La porte-parole du CIUSSS de l'Est-de-l'Île-de-Montréal, Florence Menay, réplique qu'il n'y a pas de liste d'attente pour les CHSLD dans l'est de la métropole actuellement. « Les patients qui veulent une place rapidement peuvent en obtenir une en une semaine, dit-elle. Mais pour les patients qui veulent un établissement en particulier, l'attente peut être plus longue. »

Peur des employés

Président du syndicat local de Grace Dart, Jacques-Édouard Baron estime que le Pavillon Grace Dart aurait dû rester ouvert. « Nous venons d'être accrédités par Agrément Canada avec un taux de succès de plus de 90 % ! D'autres établissements du réseau de la santé sont bien plus vétustes que nous et ne ferment pas », dit-il.

Plusieurs employés se demandent comment ils pourront aller travailler dans l'ouest de l'île. « Il n'y a pas de train le week-end.

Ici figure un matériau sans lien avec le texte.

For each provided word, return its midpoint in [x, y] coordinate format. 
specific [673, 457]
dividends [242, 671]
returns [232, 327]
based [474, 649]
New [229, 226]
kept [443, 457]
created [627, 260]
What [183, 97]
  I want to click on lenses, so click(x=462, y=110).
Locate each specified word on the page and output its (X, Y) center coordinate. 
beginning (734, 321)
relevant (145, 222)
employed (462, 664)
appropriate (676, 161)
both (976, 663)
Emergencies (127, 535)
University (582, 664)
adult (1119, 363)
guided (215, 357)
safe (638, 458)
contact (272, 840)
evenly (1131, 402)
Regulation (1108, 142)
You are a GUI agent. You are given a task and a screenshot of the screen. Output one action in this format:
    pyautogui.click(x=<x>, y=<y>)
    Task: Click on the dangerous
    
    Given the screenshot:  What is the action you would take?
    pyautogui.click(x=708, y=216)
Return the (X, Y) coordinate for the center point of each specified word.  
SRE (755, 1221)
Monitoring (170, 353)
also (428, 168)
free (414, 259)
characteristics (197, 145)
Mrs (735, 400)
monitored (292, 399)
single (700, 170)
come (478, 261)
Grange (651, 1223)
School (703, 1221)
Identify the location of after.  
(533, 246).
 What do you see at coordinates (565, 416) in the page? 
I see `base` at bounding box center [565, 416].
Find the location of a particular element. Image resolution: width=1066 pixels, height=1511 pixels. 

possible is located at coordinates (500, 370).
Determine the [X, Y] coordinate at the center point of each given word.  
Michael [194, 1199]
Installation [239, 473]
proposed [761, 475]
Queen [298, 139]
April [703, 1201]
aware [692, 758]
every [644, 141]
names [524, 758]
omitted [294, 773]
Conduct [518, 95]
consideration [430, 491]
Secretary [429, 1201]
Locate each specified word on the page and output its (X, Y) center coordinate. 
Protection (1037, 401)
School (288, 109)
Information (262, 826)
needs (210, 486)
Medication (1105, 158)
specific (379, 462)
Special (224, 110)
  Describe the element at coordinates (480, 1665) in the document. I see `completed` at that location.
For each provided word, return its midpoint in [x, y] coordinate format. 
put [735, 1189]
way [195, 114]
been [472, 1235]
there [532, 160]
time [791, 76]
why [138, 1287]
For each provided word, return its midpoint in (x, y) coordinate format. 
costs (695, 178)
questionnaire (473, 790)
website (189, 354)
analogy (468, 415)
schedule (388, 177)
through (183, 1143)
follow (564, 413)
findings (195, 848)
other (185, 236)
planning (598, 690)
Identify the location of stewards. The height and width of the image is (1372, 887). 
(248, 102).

En transports en commun, c'est très long. Plusieurs employés sont désemparés », dit-il.

Quant à M. Brkich, il déménagera au pavillon de la rue Sainte-Catherine Est. « Mais j'ai bien peur qu'ils ne ferment éventuellement ce pavillon également », dit-il. Questionnée à savoir si le pavillon de la rue Sainte-Catherine fermera ses portes dans le futur, Mme Roy répond que « tout [leur] travail va au transfert harmonieux et serein des 96 résidants vers l'hôpital Sainte-Anne en septembre 2016. Il s'agit de [leur] seule priorité et projet actuellement ».

PHOTO DAVID BOILY, LA PRESSE

Le Pavillon Grace Dart, qui dessert la clientèle anglophone de l’est de Montréal, fermera ses portes et déménagera plusieurs de ses 95 résidants à 45 km de là, vers l’ancien hôpital des Anciens Combattants.

PHOTO DAVID BOILY, LA PRESSE

Longtemps sous la gouverne d’Ottawa, l’hôpital des Anciens Combattants à Sainte-Anne-de-Bellevue a été rapatrié à l’autorité de Québec le 1er avril dernier.

Transactions immobilières

Longtemps sous la gouverne d'Ottawa, l'hôpital des Anciens Combattants à Sainte-Anne-de-Bellevue a été rapatrié à l'autorité de Québec le 1er avril dernier. C'est dans cet établissement rénové que seront transférés 96 résidants du CHSLD Grace Dart à l'automne. Pour l'instant, impossible de connaître le sort réservé au Pavillon Grace Dart de la rue Sherbrooke, dont la construction remonte à 1907. La bâtisse « appartient à une corporation », affirme la porte-parole du CIUSSS de l'Ouest-de-l'Île-de-Montréal, Claire Roy. Personne de la corporation de la Fondation Grace Dart n'a rappelé La Presse pour discuter de l'avenir du bâtiment.